カメラ画像の取得と全体システムの制御には、Node-REDを用います。また、画像の比較処理には、PythonのOpenCVライブラリを使用します。

2.全体のフロー

世の中には、AIを用いた画像比較のアプリやライブラリが出回っています。ここではそれらは使わず、シンプルに画像を比較し、差分を赤く元の画像に重ねて表示する簡便なシステムをつくります。重ね合わせ画像は、作業者に対して実物を点検する箇所を指し示す際の指標として使用します。そのため、差分を赤色に変えて重ね合わせます。

 

 

3. 画像処理の手順の考え方

画像処理の手順(フロー)を以下に示します。差分画像③をグレースケール化④することで各ビットを一つの数値に変換します。その後、閾値で黒と白に2値化⑤します。そして重ねた時に分かりやすいように赤色に差分の色を変えて⑥、限度見本に重ね合わせます⑦。
合わせて、2値化時に白のドット数を計算し⑧、出力します⑨。この白ドット数は、限度見本から変化したドット数であり、現在画像が限度見本から変化したかどうかを判定するための数字になります。

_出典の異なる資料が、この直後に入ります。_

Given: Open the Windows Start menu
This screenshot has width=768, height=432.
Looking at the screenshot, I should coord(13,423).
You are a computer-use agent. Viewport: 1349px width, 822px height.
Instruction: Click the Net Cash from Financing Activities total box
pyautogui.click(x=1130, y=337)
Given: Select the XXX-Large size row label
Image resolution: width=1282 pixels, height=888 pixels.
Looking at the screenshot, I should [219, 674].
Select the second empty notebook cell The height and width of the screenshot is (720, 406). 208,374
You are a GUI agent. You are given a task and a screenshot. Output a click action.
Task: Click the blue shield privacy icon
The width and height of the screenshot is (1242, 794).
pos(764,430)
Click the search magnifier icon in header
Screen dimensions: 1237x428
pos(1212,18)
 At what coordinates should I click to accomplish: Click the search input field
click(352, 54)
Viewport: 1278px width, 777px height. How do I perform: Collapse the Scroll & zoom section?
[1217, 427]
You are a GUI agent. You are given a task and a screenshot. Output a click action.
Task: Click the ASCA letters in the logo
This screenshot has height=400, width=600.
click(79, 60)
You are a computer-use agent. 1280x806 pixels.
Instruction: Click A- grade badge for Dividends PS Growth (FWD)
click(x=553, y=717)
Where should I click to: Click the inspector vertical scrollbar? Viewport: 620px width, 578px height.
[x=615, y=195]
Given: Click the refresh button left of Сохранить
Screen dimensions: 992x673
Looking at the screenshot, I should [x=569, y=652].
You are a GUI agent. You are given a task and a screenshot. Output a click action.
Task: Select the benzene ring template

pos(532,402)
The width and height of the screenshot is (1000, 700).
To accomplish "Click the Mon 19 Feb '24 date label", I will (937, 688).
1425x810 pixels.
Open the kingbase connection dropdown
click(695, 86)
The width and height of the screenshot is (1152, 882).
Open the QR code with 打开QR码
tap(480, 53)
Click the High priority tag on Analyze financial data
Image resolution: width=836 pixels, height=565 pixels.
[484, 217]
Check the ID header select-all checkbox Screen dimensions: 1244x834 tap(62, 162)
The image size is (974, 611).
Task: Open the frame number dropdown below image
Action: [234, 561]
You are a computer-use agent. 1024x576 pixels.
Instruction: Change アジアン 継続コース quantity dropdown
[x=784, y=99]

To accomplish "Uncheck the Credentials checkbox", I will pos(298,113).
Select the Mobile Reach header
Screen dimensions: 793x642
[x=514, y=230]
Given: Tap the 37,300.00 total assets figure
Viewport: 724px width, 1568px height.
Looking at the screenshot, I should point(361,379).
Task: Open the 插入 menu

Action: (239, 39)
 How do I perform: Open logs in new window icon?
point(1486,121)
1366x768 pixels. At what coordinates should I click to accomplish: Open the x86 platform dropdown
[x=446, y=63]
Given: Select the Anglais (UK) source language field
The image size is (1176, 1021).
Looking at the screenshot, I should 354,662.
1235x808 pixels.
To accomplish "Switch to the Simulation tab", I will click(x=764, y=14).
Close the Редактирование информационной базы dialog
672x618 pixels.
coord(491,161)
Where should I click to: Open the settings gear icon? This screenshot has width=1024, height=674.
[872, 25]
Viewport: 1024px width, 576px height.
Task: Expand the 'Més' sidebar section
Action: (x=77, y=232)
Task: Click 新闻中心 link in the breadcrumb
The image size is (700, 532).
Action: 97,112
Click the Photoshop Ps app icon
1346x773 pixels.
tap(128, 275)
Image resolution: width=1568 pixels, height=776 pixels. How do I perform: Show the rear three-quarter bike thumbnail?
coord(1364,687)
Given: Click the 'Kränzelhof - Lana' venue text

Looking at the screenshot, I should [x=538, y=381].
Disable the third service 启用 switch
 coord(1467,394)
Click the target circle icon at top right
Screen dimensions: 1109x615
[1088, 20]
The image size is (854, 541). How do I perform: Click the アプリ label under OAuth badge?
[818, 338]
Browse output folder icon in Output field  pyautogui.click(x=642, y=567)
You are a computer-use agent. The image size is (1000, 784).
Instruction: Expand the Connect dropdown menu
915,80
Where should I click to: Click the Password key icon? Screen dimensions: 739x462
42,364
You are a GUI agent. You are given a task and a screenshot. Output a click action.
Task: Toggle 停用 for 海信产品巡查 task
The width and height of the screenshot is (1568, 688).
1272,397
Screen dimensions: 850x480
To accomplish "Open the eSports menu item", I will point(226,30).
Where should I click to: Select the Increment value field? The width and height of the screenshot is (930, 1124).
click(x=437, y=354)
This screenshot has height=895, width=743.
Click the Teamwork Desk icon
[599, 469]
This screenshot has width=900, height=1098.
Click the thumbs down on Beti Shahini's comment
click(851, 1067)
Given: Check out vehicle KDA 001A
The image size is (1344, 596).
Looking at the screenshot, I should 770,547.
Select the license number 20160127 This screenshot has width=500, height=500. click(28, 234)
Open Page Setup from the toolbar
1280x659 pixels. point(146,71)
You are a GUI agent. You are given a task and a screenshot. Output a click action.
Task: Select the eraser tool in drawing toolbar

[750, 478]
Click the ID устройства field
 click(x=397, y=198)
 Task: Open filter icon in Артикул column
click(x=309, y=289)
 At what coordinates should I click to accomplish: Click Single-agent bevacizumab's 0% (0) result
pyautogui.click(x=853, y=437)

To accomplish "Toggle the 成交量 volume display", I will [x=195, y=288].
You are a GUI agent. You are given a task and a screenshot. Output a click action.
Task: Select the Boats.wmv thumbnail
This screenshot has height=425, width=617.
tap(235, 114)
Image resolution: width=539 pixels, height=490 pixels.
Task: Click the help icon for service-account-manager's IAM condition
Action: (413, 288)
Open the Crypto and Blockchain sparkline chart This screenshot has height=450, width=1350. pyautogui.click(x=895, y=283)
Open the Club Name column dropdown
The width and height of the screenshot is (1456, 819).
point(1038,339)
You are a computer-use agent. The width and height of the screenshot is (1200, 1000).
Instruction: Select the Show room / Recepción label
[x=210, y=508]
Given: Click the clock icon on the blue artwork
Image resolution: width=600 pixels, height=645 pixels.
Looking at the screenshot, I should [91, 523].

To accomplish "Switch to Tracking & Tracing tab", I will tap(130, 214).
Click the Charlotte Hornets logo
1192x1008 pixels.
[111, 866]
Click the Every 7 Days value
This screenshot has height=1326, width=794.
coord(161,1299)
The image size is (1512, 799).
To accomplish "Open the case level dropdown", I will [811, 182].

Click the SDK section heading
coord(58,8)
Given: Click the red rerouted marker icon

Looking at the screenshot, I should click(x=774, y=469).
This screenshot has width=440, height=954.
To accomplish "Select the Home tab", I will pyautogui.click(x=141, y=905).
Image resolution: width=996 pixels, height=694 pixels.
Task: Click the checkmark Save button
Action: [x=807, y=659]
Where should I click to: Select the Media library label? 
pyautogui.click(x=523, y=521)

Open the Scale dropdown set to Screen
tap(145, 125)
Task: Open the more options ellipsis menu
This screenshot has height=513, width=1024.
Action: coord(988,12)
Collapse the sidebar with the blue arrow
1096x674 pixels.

4.実装1: usbcameraノードによる画像の取得

USBカメラを使った静止画像の取得には、usbcameraノードを使います。
usbcameraノードを使った静止画像の取得は、こちら(PDHにつないだUSBカメラ画像(静止画)の表示)を参考にしてください。

4-1.基本構成

基本構成は、injectノードとusbcameraノードとviewerノードの3つです。gateノードは、ON/OFFのスイッチに使っています。
viewerノードは、“node-red-contrib-image-tools”に含まれています。“node-red-contib-image-output”のimageノードでも代用できます。viewerノードは、msg.payloadにイメージ画像のパス付のファイル名を載せて送るとそれを表示してくれるところが便利です。

injectノードで定期的にusbccameraノードにアクセスして、画像を取得します。usbcameraノードで“File Mode”=File Modeに設定します。そして、取得した画像は、File Nameに指定したファイル名で、“File Default Path”=noを選ぶと表示されるFile Pathに保存します。

5.実装2: Pythonによる画像比較処理

5-1. OpenCVライブラリのインストール

画像比較には、OepnCVのライブラリを使用します。そのため、ライブラリをインストールします。
また、numpyのライブラリも使用しますので、numpyがインストールされていない場合は、numpyもインストールします。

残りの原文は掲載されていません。